Wednesday, April 04, 2007

Condor watch

Heard this on the radio on the way in ...

A condor egg was found in an abandoned eagle nest in Baja California, Mexico, the first found outside the U.S. in decades. The chick could hatch any day.

"This is a momentous occasion," Mike Wallace of the Zoological Society of San Diego told the AP.
The California condor, once on the brink of extinction, is the largest bird in North America, with a wingspan of almost 10 feet. Wallace and colleagues found the egg March 25 on a cliff in the Sierra San Pedro de Martir National Park, located in the arid interior of the Baja California peninsula.

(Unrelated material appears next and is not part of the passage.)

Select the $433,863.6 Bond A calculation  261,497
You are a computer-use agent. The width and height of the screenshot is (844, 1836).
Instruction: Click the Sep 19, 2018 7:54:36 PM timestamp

The California condor was once widespread, swooping above the western United States, parts of Canada and Baja California. Only 22 California condors were left by the 1980s, and the last documented sighting in Mexico was in the 1930s, Wallace said.

Thanks to a captive-breeding program, numbers recovered to a worldwide total of about 280. More than 100 of these fly free in the skies above parts of California, Nevada and Utah. Working with the Mexican government, biologists reintroduced captive-bred birds to Mexico in 2002. Condors don't reproduce until they are several years old, Wallace said. The 7-year-old female that laid the egg in Mexico, known as Condor 217, was hatched at the Los Angeles Zoo.